When I first came to Berlin for my master’s, I didn’t really think much about dating. I thought I would focus on my studies, make some friends and settle in. But of course, living in Europe, the topic comes up sooner or later, no matter what. My German classmates talk about Tinder dates, casual relationships, and “getting to know people” in a very different way from back home. I realised very quickly that the dating “rules” I grew up with don’t apply here.
For one, Germans are straightforward. If they like you, they’ll tell you. If they dont, they’ll let you know that as well. No guessing, no games. I actually appreciate that; it’s refreshing compared to the vague texting culture I was used to back home. But making the first move as a brown guy in Europe? That’s where things get tricky.
Very soon, you start noticing little things. On the dating apps, your matches are very few and minimal. Sometimes, people dont swipe right just because of your name and skin tone. Other times, the conversation starter is “Where are you really from?”. And they always think that my parents are super conservative, and they’re constantly pressuring me to look at arranged marriage matches, which is an awkward conversation explaining it’s not true.
When dates do happen, it’s a mix of funny and eye-opening moments. I once had to explain why I don’t drink alcohol. Another time, my date asked me why Pakistani weddings have “so many days” I ended up showing her mehndi dance videos on YouTube over coffee.

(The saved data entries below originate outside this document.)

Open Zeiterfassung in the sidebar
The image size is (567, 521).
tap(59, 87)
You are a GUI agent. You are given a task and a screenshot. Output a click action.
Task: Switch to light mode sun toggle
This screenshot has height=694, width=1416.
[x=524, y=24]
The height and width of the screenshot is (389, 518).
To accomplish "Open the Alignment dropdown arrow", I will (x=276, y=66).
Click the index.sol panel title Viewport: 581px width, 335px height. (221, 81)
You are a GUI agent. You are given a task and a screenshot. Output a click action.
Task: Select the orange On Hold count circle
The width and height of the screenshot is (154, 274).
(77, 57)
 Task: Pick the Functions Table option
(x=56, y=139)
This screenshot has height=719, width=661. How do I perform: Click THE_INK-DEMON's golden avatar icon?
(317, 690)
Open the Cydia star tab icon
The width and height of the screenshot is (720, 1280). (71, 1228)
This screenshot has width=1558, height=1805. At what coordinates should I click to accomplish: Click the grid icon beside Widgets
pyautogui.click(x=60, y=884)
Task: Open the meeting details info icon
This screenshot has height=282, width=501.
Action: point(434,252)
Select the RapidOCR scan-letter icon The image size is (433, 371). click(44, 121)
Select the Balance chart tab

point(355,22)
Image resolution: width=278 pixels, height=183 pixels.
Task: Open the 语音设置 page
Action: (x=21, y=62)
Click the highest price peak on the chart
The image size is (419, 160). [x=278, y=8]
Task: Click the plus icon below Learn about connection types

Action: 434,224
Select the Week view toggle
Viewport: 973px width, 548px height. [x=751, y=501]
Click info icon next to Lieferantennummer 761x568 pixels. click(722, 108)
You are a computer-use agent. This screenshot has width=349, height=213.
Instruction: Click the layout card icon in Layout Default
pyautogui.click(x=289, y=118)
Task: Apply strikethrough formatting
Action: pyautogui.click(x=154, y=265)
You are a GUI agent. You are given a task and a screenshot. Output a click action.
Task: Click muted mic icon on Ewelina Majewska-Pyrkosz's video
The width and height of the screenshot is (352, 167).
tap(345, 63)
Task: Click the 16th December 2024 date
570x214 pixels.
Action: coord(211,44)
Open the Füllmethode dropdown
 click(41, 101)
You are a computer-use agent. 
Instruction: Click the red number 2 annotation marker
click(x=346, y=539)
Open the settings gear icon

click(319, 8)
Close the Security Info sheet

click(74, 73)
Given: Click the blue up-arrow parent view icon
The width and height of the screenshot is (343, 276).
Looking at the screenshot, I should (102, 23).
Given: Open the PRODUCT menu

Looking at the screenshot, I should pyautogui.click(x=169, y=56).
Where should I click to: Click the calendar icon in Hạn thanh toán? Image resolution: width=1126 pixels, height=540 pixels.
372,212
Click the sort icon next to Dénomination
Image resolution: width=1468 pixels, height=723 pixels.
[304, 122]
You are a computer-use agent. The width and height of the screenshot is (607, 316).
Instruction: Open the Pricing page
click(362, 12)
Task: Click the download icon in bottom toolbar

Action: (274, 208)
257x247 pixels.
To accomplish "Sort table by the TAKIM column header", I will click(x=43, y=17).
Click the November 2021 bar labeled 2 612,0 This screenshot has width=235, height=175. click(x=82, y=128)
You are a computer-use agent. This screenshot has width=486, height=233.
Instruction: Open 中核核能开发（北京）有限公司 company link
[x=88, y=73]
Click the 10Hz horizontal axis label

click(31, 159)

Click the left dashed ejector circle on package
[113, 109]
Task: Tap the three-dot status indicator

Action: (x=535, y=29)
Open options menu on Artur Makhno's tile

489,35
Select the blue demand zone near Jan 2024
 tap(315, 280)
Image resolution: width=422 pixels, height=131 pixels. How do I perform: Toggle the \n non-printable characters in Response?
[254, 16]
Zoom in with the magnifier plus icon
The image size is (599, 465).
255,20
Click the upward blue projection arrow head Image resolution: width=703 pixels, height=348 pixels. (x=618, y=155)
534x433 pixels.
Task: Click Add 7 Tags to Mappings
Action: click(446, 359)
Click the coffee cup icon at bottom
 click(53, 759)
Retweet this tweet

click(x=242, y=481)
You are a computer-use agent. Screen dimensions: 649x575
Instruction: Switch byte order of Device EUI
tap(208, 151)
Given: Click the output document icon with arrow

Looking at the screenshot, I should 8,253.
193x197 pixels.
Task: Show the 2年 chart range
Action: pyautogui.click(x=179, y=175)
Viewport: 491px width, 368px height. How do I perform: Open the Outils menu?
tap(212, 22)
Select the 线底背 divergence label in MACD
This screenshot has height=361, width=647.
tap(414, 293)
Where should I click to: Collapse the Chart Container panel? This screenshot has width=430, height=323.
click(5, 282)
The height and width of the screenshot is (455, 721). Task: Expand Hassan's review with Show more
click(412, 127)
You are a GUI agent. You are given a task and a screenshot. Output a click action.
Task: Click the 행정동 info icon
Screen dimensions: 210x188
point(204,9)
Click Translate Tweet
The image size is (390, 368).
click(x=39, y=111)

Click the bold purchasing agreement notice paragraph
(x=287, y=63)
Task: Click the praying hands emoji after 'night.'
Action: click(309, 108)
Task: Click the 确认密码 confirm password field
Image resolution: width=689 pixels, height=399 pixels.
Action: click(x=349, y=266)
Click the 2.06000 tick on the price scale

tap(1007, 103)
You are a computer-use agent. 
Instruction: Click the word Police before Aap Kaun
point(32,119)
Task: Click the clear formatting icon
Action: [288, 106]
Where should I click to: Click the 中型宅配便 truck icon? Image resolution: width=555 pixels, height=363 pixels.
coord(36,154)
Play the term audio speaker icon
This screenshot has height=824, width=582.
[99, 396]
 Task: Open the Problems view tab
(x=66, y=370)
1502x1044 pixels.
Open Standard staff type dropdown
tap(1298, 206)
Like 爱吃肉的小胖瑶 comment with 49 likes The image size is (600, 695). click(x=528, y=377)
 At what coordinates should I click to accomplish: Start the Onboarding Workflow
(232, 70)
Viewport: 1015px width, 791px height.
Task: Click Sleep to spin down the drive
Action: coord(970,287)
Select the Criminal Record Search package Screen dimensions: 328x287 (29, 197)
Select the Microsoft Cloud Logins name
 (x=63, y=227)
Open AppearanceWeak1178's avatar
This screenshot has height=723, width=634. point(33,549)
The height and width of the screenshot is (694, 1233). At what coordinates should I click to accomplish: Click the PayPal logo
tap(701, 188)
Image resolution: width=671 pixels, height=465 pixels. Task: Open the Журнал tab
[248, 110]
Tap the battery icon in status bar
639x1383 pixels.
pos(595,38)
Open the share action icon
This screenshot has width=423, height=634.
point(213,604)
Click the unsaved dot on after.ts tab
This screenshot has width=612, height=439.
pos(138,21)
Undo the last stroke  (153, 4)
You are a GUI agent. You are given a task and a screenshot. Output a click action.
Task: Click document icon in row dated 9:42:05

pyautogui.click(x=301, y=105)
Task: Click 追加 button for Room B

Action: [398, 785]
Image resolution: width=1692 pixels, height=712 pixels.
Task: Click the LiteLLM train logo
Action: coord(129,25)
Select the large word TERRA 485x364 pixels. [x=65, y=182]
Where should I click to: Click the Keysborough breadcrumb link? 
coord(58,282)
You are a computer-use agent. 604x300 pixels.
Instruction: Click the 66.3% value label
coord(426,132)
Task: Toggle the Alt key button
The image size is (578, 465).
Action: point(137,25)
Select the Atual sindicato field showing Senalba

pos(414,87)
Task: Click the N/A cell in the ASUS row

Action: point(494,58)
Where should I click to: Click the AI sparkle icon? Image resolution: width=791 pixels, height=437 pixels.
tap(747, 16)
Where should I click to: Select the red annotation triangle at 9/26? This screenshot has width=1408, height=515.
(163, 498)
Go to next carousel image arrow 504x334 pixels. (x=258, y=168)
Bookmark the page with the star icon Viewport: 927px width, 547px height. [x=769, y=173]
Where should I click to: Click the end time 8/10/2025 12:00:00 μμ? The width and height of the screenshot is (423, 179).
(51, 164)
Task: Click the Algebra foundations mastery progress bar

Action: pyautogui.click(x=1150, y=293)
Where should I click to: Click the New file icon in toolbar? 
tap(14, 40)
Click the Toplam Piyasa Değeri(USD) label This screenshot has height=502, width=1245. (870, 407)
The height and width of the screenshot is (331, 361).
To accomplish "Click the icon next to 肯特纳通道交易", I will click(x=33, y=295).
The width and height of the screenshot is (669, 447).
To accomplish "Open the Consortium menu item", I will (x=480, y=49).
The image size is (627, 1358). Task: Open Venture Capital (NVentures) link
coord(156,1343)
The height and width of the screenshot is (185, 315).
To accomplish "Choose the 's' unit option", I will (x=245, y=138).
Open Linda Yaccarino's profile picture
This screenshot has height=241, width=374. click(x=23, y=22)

But it’s been worth it. Dating here has taught me so much about communication, respecting differences, embracing flaws and being confident in who I am, a Pakistani Muslim living here trying to figure out this country to make it my home for some time.
But if you ask me if I miss the old-school romance of chai dates and long phone calls sneaked in from parents? Yes, sometimes I do. But for now, I’m learning, adapting and laughing through the awkward moments. And who knows, maybe love is just one more German bureaucracy form away.